1. Prof. Karl M. BOwman Review of Sex Legislation and Control of Sec Offenders in the cited in Donnelly Criminal Law (1962), p. 163.

16.126. Arguments for retaining present law.-

There are, however, a few sound reasons for retaining the existing law in India. First, it cannot be disputed that homo sexual acts and tendencies on the part of one spouse may affect the married life and happiness of the other spouse, and from this point of view, making the acts punishable by law has a social justification. Secondly, even assuming that acts done in private with consent do not in themselves constitute a serious evil, there is a risk involved in repealing legislation which has been in force for a long time.

The position might be different if we were merely refraining from legislating about a type of private conduct whose suitability for punishment is in dispute, but we are not legislating on a blank slate. Ultimately, the answer to the question whether homo-sexual acts ought to be punished depends on the view one takes of the relationship of criminal law to morals. The debate on the subject, sparked off by the Report of the Wolfenden Committee, has not yet come to an end.

There will always be two views on the question how far it is the business of criminal law to enforce notions of private morality.
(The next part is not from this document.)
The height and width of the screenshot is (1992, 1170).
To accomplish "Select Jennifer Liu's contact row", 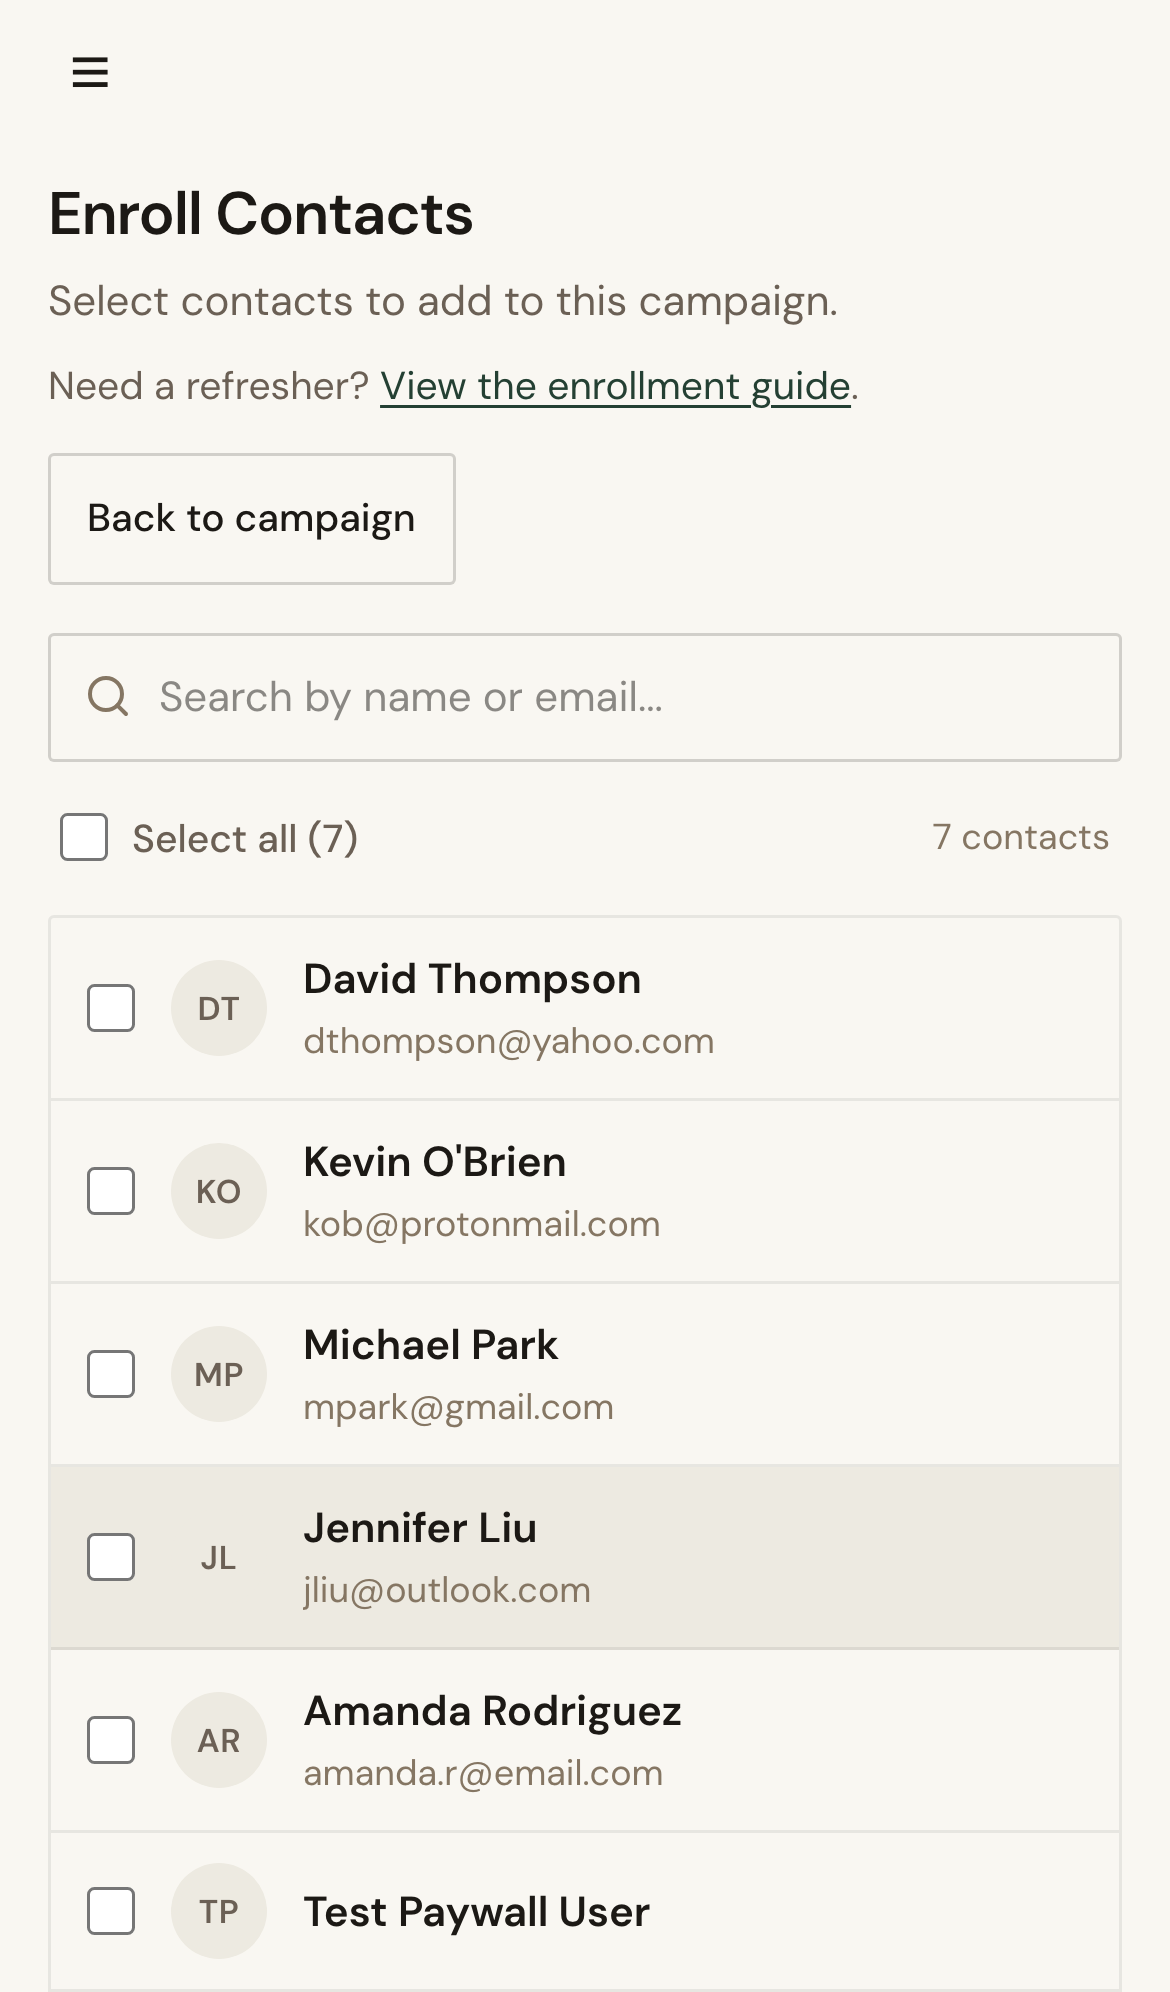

If one shares the reasoning of the Committee, namely, that there is a sphere of private morality in which criminal law has no business, then the answer is clear, but it is well known that there are distinguished thinkers who take a different view, emphasising the need for preserving the society's cherished beliefs.

It appears to us that, in this highly controversial field, the only safe guide is what would be acceptable to the community. We are inclined to think that Indian society, by and large, disapproves of homo-sexuality and this disapproval is strong enough to justify it being treated as a criminal offence even where adults indulge in it in private.

16.127. Amendments recommended.-

We think, however, that cases of bestiality should be regarded as pathological manifestations ignored by the criminal law. Buggery may continue to be an offence, punishable much less severely than at present, but where it is committed by an adult on a minor boy or girl, the punishment should be higher.

We propose that section 377 may be revised as follows.-

"377. Buggery.- Whoever voluntarily has carnal intercourse against the order of nature with any man or woman shall be punished with imprisonment of either description for a term which may extend to two years, or with fine, or with both; and where such offence is committed by a person over eighteen years of age with a person under that age, the imprisonment may extend to seven years."

"Explanation.- Penetration is sufficient to constitute the carnal intercourse necessary to the offence described in this section."